# [Provided records]

━━━━

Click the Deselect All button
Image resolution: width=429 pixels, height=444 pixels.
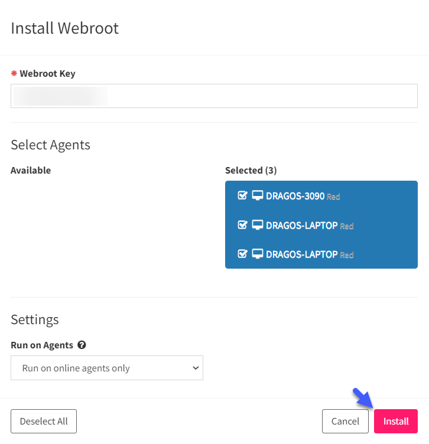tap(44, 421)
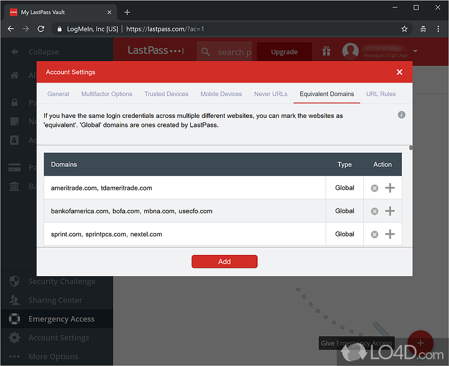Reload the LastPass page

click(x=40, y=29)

━━━━

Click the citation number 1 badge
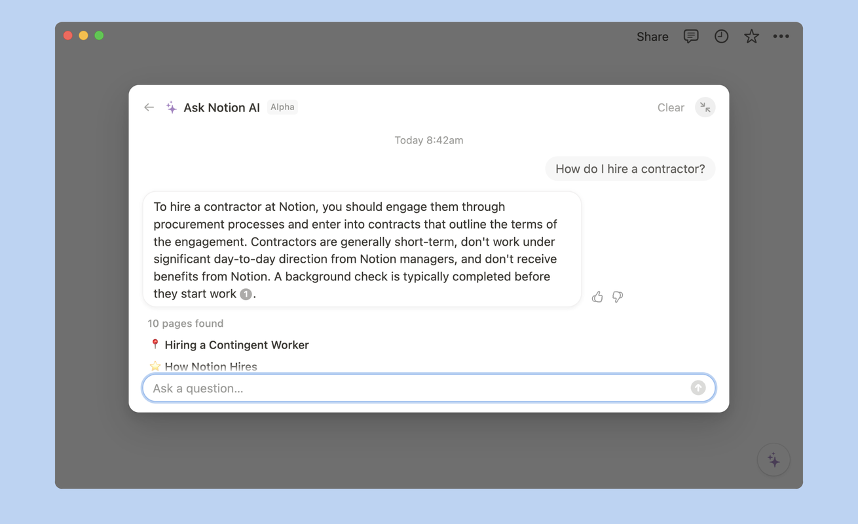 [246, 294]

━━━━

# [Exercise description]
In the listing, from the line with "Click the Deselect All button" up to and including the line with "click(x=40, y=29)", change "button" to "icon" and write those lines out again with nothing else altered, omitting the pictures.

# [Written solution]
Click the Deselect All icon
Image resolution: width=429 pixels, height=444 pixels.
tap(44, 421)
Reload the LastPass page

click(x=40, y=29)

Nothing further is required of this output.